**Aufgabe:**
Prüfe anhand des Textauszugs zur Auflösung einer GmbH, ob die Aussagen (a) bis (c) stimmen. Antworte jeweils mit Ja oder Nein und zitiere die entscheidenden Worte wörtlich.
(a) Die Auflösung der Gesellschaft wurde am 2. November 2020 angemeldet.
(b) Das Amtsgericht Dortmund hatte an der Erklärung des Liquidators nichts auszusetzen.
(c) Ein Berufsverbot gehört zu den Gründen, die jemanden vom Amt des Liquidators ausschließen.

**Textauszug:**
*****
Frühzeitige Auflösung einer GmbH: Ein Fall für das OLG Hamm
In einer neuerlichen Entscheidung hat das Oberlandesgericht Hamm (OLG Hamm) ein Urteil gefällt, das die interessante Frage rund um die Auflösung einer GmbH und die damit verbundene Rolle des Liquidators betrifft. Im Kern drehte sich der Fall um die frühzeitige Anmeldung der Auflösung einer Gesellschaft und die Versicherung des Liquidators.
Eine Person meldete die Auflösung der Gesellschaft bereits am 2. November 2020 zum Stichtag 31. Dezember 2020 an und gab an, von der Gesellschaftsversammlung zum Liquidator ernannt worden zu sein. Die Erklärung des Liquidators erfolgte jedoch vorzeitig, was vom Amtsgericht Dortmund bemängelt wurde. Eine Diskrepanz, die zur Berufung beim OLG Hamm führte.
Direkt zum Urteil Az: I-27 W 18/21 springen.
Übersicht
Rolle und Verpflichtungen des Liquidators
Die Rolle des Liquidators ist von zentraler Bedeutung in diesem Fall. Ein Liquidator ist grundsätzlich der letzte Geschäftsführer, der zur Durchführung der Liquidation einer aufgelösten Gesellschaft verpflichtet ist. Der Liquidator ist dabei verpflichtet, eine Erklärung abzugeben, in der er versichert, dass keine Umstände vorliegen, die ihn rechtlich von diesem Amt ausschließen. Zu diesen Ausschlussgründen zählen etwa eine gesetzliche Betreuung, ein Berufsverbot oder eine rechtskräftige Verurteilung wegen einer vorsätzlich begangenen Vermögensstraftat.
*****
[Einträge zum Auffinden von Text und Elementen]
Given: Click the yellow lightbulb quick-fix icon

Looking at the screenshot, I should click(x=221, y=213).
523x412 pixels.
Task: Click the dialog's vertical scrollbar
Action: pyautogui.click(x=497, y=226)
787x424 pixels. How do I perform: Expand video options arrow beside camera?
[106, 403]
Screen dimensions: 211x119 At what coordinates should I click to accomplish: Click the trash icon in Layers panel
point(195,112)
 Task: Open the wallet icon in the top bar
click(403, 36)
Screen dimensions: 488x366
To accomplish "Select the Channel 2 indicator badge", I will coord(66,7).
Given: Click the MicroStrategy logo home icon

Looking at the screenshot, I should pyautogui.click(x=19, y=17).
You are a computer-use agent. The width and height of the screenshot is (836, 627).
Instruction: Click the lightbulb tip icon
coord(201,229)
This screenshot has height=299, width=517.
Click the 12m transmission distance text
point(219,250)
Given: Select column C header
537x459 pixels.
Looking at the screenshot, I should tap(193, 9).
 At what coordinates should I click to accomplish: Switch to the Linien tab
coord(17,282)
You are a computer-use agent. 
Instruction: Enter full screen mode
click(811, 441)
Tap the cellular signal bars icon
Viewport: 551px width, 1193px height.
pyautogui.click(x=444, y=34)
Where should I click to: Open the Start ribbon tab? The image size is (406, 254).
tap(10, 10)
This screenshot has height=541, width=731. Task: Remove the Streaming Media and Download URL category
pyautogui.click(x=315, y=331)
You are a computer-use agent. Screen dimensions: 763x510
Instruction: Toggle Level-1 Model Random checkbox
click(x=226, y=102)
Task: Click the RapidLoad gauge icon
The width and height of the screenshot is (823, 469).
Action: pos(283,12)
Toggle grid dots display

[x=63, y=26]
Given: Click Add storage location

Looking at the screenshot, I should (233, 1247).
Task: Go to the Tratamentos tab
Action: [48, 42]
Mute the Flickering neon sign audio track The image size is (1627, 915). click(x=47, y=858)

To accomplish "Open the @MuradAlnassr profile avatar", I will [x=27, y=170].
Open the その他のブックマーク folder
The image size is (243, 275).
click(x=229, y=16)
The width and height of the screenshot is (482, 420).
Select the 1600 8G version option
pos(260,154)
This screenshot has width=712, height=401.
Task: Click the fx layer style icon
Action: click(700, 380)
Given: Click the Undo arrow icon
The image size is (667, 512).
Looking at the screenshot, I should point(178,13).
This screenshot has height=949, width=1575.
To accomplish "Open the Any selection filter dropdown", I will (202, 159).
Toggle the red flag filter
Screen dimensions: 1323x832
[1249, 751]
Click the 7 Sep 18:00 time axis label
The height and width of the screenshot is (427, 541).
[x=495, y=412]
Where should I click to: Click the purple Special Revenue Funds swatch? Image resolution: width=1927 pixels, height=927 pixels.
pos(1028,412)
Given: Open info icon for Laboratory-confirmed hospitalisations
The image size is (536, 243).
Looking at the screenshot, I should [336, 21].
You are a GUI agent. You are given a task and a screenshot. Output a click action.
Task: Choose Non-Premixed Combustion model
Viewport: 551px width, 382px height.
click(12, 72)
*****
**Antwort:**
(a) Ja: „Eine Person meldete die Auflösung der Gesellschaft bereits am 2. November 2020 zum Stichtag 31. Dezember 2020 an“
(b) Nein: „Die Erklärung des Liquidators erfolgte jedoch vorzeitig, was vom Amtsgericht Dortmund bemängelt wurde.“
(c) Ja: „Zu diesen Ausschlussgründen zählen etwa eine gesetzliche Betreuung, ein Berufsverbot oder eine rechtskräftige Verurteilung wegen einer vorsätzlich begangenen Vermögensstraftat.“